**Brief:**
Return the following data verbatim, reproducing every line without alteration.

**Click-target data:**
##############################
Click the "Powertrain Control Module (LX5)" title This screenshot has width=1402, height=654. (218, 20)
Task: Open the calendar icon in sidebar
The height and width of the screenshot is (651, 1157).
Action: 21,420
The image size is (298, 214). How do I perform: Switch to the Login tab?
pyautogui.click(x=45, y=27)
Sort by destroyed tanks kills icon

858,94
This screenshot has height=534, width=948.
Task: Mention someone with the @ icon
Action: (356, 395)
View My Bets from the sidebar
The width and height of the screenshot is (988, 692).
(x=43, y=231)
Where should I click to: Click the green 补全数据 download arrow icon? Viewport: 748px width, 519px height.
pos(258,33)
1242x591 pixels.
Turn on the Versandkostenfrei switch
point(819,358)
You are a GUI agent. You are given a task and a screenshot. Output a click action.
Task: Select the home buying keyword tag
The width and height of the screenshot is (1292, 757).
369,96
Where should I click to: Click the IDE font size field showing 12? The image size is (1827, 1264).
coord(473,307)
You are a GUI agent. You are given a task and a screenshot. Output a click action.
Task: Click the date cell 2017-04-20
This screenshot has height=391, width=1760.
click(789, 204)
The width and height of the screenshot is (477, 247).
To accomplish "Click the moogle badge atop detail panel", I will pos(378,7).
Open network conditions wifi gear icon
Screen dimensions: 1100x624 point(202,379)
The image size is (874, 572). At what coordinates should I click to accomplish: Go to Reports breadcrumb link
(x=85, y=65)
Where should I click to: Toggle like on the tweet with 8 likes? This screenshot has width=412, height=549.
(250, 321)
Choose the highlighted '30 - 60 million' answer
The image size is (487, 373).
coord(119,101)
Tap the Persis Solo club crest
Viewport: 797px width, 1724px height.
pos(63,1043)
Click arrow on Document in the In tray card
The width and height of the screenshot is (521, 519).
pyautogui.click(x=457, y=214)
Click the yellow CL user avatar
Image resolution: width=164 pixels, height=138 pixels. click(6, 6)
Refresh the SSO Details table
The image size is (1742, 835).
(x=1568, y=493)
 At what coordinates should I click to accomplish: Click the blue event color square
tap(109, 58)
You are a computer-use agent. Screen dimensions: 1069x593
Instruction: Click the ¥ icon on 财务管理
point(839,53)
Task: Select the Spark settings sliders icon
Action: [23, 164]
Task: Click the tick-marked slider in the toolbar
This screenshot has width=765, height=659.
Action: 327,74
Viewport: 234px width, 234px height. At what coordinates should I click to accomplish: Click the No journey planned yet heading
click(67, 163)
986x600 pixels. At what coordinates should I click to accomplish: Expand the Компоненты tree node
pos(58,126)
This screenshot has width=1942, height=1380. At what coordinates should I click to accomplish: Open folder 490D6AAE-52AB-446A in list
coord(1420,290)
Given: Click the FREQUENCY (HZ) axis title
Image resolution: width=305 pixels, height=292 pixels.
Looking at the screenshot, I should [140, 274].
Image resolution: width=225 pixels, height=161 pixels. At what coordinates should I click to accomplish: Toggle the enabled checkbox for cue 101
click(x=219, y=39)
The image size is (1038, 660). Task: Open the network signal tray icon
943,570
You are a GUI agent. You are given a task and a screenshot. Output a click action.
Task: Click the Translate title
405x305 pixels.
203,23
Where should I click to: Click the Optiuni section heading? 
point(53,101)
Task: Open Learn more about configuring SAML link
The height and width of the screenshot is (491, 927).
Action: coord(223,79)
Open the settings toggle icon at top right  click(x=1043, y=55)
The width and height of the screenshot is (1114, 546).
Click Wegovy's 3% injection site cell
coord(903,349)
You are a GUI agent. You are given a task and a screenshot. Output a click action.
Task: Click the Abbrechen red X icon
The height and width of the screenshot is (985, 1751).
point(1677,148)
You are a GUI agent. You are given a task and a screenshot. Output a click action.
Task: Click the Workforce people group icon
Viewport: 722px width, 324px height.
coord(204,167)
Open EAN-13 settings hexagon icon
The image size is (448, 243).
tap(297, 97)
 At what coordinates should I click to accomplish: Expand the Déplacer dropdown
##############################
**Response below:**
Click the "Powertrain Control Module (LX5)" title This screenshot has width=1402, height=654. (218, 20)
Task: Open the calendar icon in sidebar
The height and width of the screenshot is (651, 1157).
Action: 21,420
The image size is (298, 214). How do I perform: Switch to the Login tab?
pyautogui.click(x=45, y=27)
Sort by destroyed tanks kills icon

858,94
This screenshot has height=534, width=948.
Task: Mention someone with the @ icon
Action: (356, 395)
View My Bets from the sidebar
The width and height of the screenshot is (988, 692).
(x=43, y=231)
Where should I click to: Click the green 补全数据 download arrow icon? Viewport: 748px width, 519px height.
pos(258,33)
1242x591 pixels.
Turn on the Versandkostenfrei switch
point(819,358)
You are a GUI agent. You are given a task and a screenshot. Output a click action.
Task: Select the home buying keyword tag
The width and height of the screenshot is (1292, 757).
369,96
Where should I click to: Click the IDE font size field showing 12? The image size is (1827, 1264).
coord(473,307)
You are a GUI agent. You are given a task and a screenshot. Output a click action.
Task: Click the date cell 2017-04-20
This screenshot has height=391, width=1760.
click(789, 204)
The width and height of the screenshot is (477, 247).
To accomplish "Click the moogle badge atop detail panel", I will pos(378,7).
Open network conditions wifi gear icon
Screen dimensions: 1100x624 point(202,379)
The image size is (874, 572). At what coordinates should I click to accomplish: Go to Reports breadcrumb link
(x=85, y=65)
Where should I click to: Toggle like on the tweet with 8 likes? This screenshot has width=412, height=549.
(250, 321)
Choose the highlighted '30 - 60 million' answer
The image size is (487, 373).
coord(119,101)
Tap the Persis Solo club crest
Viewport: 797px width, 1724px height.
pos(63,1043)
Click arrow on Document in the In tray card
The width and height of the screenshot is (521, 519).
pyautogui.click(x=457, y=214)
Click the yellow CL user avatar
Image resolution: width=164 pixels, height=138 pixels. click(6, 6)
Refresh the SSO Details table
The image size is (1742, 835).
(x=1568, y=493)
 At what coordinates should I click to accomplish: Click the blue event color square
tap(109, 58)
You are a computer-use agent. Screen dimensions: 1069x593
Instruction: Click the ¥ icon on 财务管理
point(839,53)
Task: Select the Spark settings sliders icon
Action: [23, 164]
Task: Click the tick-marked slider in the toolbar
This screenshot has width=765, height=659.
Action: 327,74
Viewport: 234px width, 234px height. At what coordinates should I click to accomplish: Click the No journey planned yet heading
click(67, 163)
986x600 pixels. At what coordinates should I click to accomplish: Expand the Компоненты tree node
pos(58,126)
This screenshot has width=1942, height=1380. At what coordinates should I click to accomplish: Open folder 490D6AAE-52AB-446A in list
coord(1420,290)
Given: Click the FREQUENCY (HZ) axis title
Image resolution: width=305 pixels, height=292 pixels.
Looking at the screenshot, I should [140, 274].
Image resolution: width=225 pixels, height=161 pixels. At what coordinates should I click to accomplish: Toggle the enabled checkbox for cue 101
click(x=219, y=39)
The image size is (1038, 660). Task: Open the network signal tray icon
943,570
You are a GUI agent. You are given a task and a screenshot. Output a click action.
Task: Click the Translate title
405x305 pixels.
203,23
Where should I click to: Click the Optiuni section heading? 
point(53,101)
Task: Open Learn more about configuring SAML link
The height and width of the screenshot is (491, 927).
Action: coord(223,79)
Open the settings toggle icon at top right  click(x=1043, y=55)
The width and height of the screenshot is (1114, 546).
Click Wegovy's 3% injection site cell
coord(903,349)
You are a GUI agent. You are given a task and a screenshot. Output a click action.
Task: Click the Abbrechen red X icon
The height and width of the screenshot is (985, 1751).
point(1677,148)
You are a GUI agent. You are given a task and a screenshot. Output a click action.
Task: Click the Workforce people group icon
Viewport: 722px width, 324px height.
coord(204,167)
Open EAN-13 settings hexagon icon
The image size is (448, 243).
tap(297, 97)
 At what coordinates should I click to accomplish: Expand the Déplacer dropdown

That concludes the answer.